Does your organization have an active program that conducts reference checking on employees before they are hired? Ownership of the pre-employment vetting process does not often reside with the security function within the organization. Some companies outsource background checks to third party organizations to share the task. Many of these policies are impacted by legislation, and limitations can be imposed on the use of various vetting methods.
Within the security community itself, there continues to be a lot of discussion on just how thoroughly this is accomplished. From the HR side, there can be questions regarding which background elements are relevant to the roles being hired, as well as cost and time affiliated with the processes.
It’s generally accepted that if a candidate falsifies major elements of their employment (i.e. education, employment history, etc.) on their application they will be rejected. The areas in which this is less clear are those related to ethics, reputation, professional and operational skills. These less obvious attributes are really the key identifiers in most job descriptions, but validating them becomes very nebulous.

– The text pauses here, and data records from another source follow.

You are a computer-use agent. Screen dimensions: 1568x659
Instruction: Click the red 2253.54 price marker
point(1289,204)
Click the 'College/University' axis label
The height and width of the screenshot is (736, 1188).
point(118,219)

Due to regulations, many companies and managers may be reluctant to provide information regarding former employees beyond verifying title and dates of employment. To overcome this void of needed information, security executives are often asked to assist in ascertaining an individual’s reputation, ethics and “real reasons” for the candidate having departed a previous organization. While these inquiries may result in accurate facts being developed, they can also result in collecting inaccurate conclusions based on partial facts, rumors and/or individual personal conflicts. The nature of today’s electronic communication and the sheer volume of non-validated information published on the Internet add to the issue.
We have heard public and private stories across the years involving corporate security professionals that were factually inaccurate, but that would – were they to be accepted as fact – have a very negative impact on those subjects’ future career potential. Conversely, there have been circumstances where discrete inquiries have resulted in discovery of significantly relevant facts, such as the candidate’s involvement in and dismissal for specific egregious acts committed against an employer, customer or client.
There are many reasons why this background information does not become public even if it involves criminal conduct, either criminally or civilly. Some examples are due to the organization making a business cost/benefit decision or not having the resources or expertise to take a case forward.
The potential for litigation associated with a wide variety of criminal and civil statutes across both domestic and international jurisdictions means that both the giving and collecting of information has the potential to be risky. The reluctance to share information can then result in an incomplete or inaccurate portrait of a candidate. Even some professional associations are hesitant to consider enforcement of their own ethics guidelines unless an issue involving one of their members is adjudicated in the courts. This means that even membership and/or certifications within professional organizations may not necessarily be a useful indicator of an individual’s integrity or professional reputation.
For the security professional who is trying diligently to protect his or her organization from risky hiring decisions, we offer the following suggestions for use during various phases of the hiring process:
- Clearly state within the position description what your organization’s expectation is regarding ethics and reputational issues that are relevant to the position.
- Develop and ask relevant competency and behavioral questions during the interview process.
- Obtain facts that can be substantiated.
- Do not violate your organization’s policy guidelines or the laws and regulations within the jurisdictions affected.
- Encourage your organization to have a risk-based referencing process in place that goes beyond the basic transactional verifications.
- Obtain the appropriate consents from the candidate.
- Have a plan in place for how your organization will react should serious derogatory information be obtained, and put in practice an assessment methodology.
- Make sure that your actions are ethically and legally defendable.
There are ample indications that past behavior is a strong predictor of how an individual will function within an organization. When dealing with “people issues,” however, we should not forget that we are often dealing with grey areas and not scientific facts.
Generally the most useful and actionable information has multiple reliable and verifiable sources. If reference checking or conducting due diligence places you in a position to make a decision or recommendation that impacts someone’s career – or potentially your organization’s reputation – be confident in the quality controls both you and any third party contractor have in place.